A new iOS app called Cloak rounds up users’ Foursquare and Instagram location data so that you can actively avoid bumping into people you know.
Cloak refers to itself as “incognito mode for real life” — a tip of the hat to Google’s private browsing setting on its Chrome web browser. “Think of it as the antisocial network,” reads the app’s description in Apple’s App Store.
Once fired up, Cloak presents you with a map stocked with people you follow on Foursquare and Instagram, leveraging the most recent places where they’ve checked in or location-tagged photos. You can get instant alerts when people’s locations come within a block of yours, and four hours after someone’s tagged their location, their personal icon will fade, suggesting they may have moved.
The App Store description says that Twitter location data isn’t leveraged because “most users have it turned off and even when it’s on, it’s quite vague.”

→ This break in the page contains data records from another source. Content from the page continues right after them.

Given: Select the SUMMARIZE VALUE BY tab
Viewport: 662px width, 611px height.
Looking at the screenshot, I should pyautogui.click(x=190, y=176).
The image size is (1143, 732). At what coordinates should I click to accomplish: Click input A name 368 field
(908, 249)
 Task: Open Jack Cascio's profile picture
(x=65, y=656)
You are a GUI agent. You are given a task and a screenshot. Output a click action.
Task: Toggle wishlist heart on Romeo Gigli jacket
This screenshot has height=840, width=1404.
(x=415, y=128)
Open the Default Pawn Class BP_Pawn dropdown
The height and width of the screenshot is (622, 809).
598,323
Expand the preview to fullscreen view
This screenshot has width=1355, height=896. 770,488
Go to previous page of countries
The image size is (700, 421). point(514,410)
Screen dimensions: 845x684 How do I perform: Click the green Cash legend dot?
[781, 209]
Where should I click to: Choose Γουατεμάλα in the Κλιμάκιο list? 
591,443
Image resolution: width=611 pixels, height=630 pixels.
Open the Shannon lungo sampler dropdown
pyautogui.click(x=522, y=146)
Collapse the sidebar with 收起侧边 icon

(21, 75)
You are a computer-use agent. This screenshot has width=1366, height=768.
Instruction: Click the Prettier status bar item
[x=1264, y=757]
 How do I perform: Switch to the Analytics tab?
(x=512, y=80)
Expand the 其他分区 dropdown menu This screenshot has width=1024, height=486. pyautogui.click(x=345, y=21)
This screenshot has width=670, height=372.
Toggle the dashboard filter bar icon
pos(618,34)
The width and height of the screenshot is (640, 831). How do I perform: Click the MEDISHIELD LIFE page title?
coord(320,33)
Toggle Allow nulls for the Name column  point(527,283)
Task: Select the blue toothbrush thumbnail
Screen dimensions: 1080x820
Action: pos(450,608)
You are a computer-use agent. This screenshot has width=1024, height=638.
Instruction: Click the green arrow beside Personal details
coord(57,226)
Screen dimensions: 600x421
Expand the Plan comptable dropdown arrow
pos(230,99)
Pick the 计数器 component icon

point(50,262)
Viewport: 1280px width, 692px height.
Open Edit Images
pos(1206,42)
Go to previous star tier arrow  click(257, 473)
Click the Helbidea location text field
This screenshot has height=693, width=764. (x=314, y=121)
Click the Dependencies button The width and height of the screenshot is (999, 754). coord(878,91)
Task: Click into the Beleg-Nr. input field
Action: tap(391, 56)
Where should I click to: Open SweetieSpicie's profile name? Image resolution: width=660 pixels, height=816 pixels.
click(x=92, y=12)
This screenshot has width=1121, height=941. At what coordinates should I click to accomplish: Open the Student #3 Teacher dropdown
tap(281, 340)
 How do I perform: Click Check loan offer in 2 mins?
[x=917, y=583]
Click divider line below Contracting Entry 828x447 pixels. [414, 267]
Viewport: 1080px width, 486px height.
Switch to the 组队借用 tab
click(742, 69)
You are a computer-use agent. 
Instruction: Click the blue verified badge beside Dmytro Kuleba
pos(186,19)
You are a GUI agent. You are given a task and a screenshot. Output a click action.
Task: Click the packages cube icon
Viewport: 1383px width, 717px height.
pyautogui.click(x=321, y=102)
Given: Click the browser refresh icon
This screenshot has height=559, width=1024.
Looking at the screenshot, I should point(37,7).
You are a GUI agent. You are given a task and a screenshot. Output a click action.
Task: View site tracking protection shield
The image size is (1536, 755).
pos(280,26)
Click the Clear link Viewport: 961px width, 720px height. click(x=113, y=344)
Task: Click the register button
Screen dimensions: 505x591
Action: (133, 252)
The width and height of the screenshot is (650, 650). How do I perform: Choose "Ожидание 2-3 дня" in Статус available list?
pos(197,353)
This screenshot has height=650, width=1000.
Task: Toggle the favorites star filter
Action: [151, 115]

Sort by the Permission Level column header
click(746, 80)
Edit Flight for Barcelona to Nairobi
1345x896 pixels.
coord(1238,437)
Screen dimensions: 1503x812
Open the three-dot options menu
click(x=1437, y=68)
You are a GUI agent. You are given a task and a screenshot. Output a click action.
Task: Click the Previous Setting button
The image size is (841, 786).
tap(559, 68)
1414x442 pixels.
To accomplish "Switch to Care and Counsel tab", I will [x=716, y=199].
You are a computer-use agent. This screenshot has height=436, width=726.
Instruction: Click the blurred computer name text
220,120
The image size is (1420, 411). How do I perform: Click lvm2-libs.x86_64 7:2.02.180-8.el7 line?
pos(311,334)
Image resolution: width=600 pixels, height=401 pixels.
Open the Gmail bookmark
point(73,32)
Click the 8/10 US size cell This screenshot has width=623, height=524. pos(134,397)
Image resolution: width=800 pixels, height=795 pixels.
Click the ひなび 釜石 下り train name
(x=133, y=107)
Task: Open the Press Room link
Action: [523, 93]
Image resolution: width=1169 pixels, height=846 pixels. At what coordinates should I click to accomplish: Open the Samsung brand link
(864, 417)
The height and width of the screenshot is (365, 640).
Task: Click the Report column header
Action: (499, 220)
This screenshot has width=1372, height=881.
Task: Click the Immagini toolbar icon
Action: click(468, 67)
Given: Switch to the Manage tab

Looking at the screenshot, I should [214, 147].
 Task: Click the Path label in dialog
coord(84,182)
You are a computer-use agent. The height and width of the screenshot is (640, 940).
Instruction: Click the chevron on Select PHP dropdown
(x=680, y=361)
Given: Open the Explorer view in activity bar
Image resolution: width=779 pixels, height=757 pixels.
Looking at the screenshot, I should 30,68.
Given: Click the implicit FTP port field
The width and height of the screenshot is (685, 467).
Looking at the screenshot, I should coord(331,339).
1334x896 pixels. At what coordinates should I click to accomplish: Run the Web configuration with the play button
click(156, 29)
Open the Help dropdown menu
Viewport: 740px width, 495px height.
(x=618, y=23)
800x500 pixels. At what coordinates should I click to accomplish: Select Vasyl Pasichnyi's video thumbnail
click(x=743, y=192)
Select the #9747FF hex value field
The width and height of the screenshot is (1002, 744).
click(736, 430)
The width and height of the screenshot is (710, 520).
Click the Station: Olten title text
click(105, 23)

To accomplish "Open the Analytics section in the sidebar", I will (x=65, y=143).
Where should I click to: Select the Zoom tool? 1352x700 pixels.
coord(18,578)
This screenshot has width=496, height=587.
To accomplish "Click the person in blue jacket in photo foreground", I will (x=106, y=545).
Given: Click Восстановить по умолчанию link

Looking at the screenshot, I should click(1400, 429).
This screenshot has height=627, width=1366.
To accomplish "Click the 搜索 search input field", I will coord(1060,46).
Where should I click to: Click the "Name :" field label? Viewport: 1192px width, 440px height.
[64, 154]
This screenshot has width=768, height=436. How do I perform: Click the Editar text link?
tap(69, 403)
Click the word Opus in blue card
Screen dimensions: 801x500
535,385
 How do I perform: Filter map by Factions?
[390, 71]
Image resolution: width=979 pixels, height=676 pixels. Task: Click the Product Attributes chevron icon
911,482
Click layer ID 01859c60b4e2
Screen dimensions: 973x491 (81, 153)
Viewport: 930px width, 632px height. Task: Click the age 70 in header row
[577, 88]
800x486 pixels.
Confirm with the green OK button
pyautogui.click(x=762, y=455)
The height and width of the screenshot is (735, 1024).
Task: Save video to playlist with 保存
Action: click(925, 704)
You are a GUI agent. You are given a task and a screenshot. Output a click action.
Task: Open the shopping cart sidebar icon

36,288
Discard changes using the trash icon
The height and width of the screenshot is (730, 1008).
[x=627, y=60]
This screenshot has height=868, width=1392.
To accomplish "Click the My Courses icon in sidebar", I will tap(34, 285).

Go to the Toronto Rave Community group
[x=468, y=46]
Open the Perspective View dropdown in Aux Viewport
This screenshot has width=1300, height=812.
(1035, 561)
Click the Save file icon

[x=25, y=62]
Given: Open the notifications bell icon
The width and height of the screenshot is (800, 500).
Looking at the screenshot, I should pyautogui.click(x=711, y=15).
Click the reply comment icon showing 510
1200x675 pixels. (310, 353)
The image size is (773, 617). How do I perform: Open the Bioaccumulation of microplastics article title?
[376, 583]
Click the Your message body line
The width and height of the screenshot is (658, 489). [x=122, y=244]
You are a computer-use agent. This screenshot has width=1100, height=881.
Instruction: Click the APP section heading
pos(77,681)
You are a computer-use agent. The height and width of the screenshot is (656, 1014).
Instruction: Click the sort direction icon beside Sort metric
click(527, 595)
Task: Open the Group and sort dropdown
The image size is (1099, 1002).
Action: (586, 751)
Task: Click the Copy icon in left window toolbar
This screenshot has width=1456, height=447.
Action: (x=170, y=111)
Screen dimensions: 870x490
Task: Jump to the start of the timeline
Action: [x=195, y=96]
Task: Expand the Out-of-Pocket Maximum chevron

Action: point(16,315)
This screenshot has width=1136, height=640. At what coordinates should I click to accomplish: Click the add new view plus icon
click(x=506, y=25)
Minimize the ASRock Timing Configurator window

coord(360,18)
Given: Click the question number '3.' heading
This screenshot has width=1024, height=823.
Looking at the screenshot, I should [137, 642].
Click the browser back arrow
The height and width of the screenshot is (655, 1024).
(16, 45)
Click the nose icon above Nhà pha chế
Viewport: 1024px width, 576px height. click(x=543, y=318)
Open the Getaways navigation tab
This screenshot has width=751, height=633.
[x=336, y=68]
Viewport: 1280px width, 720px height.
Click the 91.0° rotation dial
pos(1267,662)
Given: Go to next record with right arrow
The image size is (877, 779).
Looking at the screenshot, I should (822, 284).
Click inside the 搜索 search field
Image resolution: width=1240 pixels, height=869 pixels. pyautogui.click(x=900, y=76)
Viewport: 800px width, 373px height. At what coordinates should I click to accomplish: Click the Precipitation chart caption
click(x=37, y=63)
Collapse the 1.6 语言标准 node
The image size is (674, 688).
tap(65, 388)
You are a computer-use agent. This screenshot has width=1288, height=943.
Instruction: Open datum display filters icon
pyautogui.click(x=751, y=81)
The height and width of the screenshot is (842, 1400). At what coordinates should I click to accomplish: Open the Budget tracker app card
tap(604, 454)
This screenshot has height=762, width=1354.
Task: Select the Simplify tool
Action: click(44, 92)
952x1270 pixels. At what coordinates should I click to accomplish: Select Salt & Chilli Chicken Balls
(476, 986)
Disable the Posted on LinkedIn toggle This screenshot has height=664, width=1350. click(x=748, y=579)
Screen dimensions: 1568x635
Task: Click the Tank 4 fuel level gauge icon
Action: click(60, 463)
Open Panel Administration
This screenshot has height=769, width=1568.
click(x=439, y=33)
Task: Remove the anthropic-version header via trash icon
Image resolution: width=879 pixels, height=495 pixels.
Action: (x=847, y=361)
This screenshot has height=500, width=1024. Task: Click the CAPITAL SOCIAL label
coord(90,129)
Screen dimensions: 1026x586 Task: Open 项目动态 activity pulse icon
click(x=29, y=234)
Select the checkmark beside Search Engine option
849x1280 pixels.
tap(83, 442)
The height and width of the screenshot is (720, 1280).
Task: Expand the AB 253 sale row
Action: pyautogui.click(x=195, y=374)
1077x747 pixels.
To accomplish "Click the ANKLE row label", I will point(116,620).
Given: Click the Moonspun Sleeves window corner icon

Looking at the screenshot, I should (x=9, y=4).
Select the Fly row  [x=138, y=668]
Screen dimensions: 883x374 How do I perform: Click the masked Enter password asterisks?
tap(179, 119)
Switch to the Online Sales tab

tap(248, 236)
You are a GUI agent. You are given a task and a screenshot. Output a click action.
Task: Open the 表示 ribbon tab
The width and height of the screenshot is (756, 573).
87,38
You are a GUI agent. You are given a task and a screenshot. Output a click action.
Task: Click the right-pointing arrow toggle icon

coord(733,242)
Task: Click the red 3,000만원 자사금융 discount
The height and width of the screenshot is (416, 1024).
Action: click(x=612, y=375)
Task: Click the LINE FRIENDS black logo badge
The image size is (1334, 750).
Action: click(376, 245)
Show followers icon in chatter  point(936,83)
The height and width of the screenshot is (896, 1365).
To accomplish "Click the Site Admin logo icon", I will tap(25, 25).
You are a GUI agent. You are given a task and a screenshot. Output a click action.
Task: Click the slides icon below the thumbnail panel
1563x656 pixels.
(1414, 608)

As for that other social network, Cloak’s creators told me that “Facebook has good data, but a lot of it” and pointed out that a lot of people you’re connected to on Facebook, like friends from high school, probably aren’t near you at any given time. “But,” they said, “we’re going to be thinking about how to include this soon, as well as other networks, of course.”
The app is free in the App Store. As for an Android version, here’s the response I got:
Cloak – Incognito mode for real life [UseCloak.com via BuzzFeed]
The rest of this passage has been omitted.